(begin)

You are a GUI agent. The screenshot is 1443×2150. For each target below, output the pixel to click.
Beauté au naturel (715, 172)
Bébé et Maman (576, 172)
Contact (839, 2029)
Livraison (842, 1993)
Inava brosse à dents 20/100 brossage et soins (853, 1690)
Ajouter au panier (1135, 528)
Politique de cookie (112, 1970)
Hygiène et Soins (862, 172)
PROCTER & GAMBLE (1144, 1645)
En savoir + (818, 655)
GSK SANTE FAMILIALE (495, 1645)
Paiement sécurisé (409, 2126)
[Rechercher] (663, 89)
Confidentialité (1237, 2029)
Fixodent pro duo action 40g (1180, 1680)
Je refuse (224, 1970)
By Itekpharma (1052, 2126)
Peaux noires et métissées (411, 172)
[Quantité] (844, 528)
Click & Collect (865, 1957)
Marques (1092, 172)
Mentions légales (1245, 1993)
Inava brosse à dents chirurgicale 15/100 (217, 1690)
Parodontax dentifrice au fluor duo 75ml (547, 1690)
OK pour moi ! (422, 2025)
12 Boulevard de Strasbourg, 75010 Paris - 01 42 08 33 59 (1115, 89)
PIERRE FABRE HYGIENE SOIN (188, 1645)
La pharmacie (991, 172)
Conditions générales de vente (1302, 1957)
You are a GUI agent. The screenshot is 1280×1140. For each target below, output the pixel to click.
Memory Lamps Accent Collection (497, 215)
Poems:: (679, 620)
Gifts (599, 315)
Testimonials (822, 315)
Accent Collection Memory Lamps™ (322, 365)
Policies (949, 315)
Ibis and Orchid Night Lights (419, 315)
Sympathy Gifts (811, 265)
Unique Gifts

(end)

Copy out, with no changes, the lines of the listing from the one with "Paiement sécurisé (409, 2126)" through the last line of the listing, including both.

**Exercise response**:
Paiement sécurisé (409, 2126)
[Rechercher] (663, 89)
Confidentialité (1237, 2029)
Fixodent pro duo action 40g (1180, 1680)
Je refuse (224, 1970)
By Itekpharma (1052, 2126)
Peaux noires et métissées (411, 172)
[Quantité] (844, 528)
Click & Collect (865, 1957)
Marques (1092, 172)
Mentions légales (1245, 1993)
Inava brosse à dents chirurgicale 15/100 (217, 1690)
Parodontax dentifrice au fluor duo 75ml (547, 1690)
OK pour moi ! (422, 2025)
12 Boulevard de Strasbourg, 75010 Paris - 01 42 08 33 59 (1115, 89)
PIERRE FABRE HYGIENE SOIN (188, 1645)
La pharmacie (991, 172)
Conditions générales de vente (1302, 1957)
You are a GUI agent. The screenshot is 1280×1140. For each target below, output the pixel to click.
Memory Lamps Accent Collection (497, 215)
Poems:: (679, 620)
Gifts (599, 315)
Testimonials (822, 315)
Accent Collection Memory Lamps™ (322, 365)
Policies (949, 315)
Ibis and Orchid Night Lights (419, 315)
Sympathy Gifts (811, 265)
Unique Gifts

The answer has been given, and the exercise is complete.